One of the core design principles in Kartasheva’s approach is the use of materials that have no predetermined function. Instead of toys that dictate how they should be used — like toy laptops that only make sounds when buttons are pressed or dolls that speak pre-recorded phrases — children interact with open-ended resources such as wooden blocks, fabric, loose parts, or natural objects. Inspired by the Reggio Emilia philosophy, these open-ended resources invite exploration, interpretation, and creative expression.
This approach has resonated with educators and experts beyond her own team. Its popularity continues to grow — Kartasheva regularly consults for new kindergartens, and her team receives requests from other cities seeking to implement the approach locally. Her child-centered philosophy and entrepreneurial success have earned her multiple accolades, including the Best Educational Business award and a Kid’s Choice nomination at the 2024 BIBOSS Franchise Awards
As Elena comments, “We want them to understand: your questions matter. Your curiosity is powerful! When children grow up in that kind of environment, they don’t just consume information — they develop an internal compass. And that’s the root of visionary thinking.”
What Kartasheva’s model reveals is not just how children grow — but how organizations could function. Her learning environments are built on autonomy, trust, and relevance. And these are precisely the conditions that drive engagement in adult teams.

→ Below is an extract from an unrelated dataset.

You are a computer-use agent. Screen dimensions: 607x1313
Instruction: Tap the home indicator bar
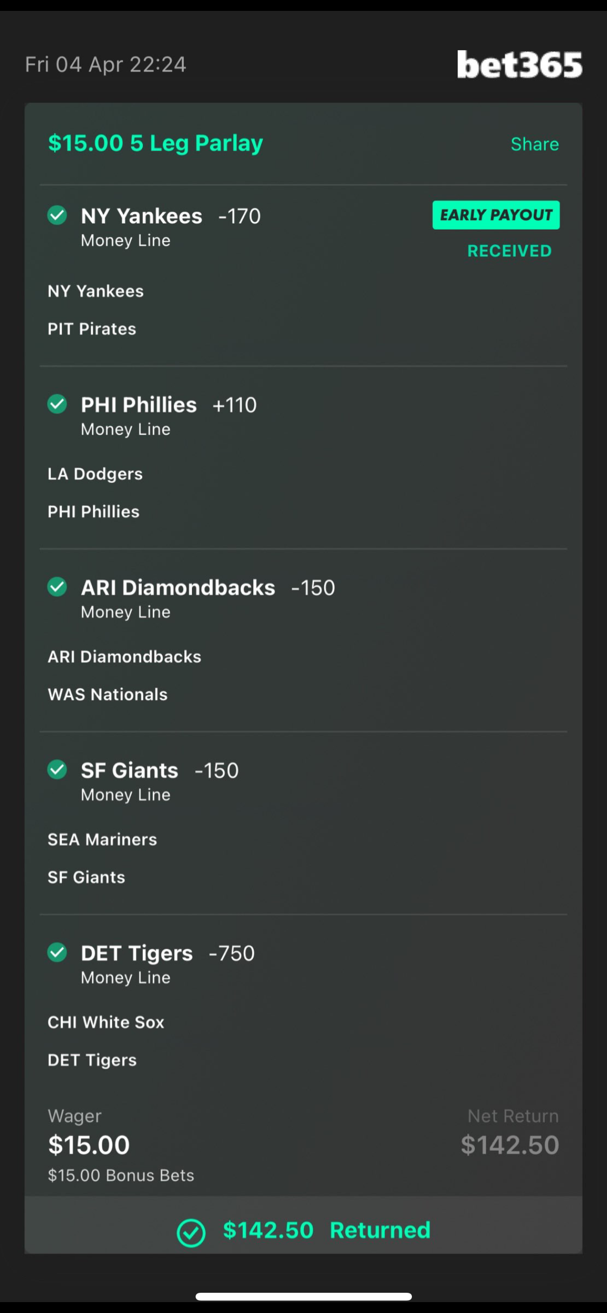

Her challenge to the business world is simple: build leadership in childhood. And inside your own organizations, treat adult learning with the same wisdom: emotional safety, personalized growth paths, and the belief that development is not a checklist — it’s a culture.
When we celebrate the confidence of a founder, the foresight of a CEO, or the adaptability of a turnaround expert, we rarely ask where those traits came from. But the truth is, they were seeded decades earlier — through conversations in circle time, shared Lego dilemmas, or a teacher who said, “What do you think we should do?”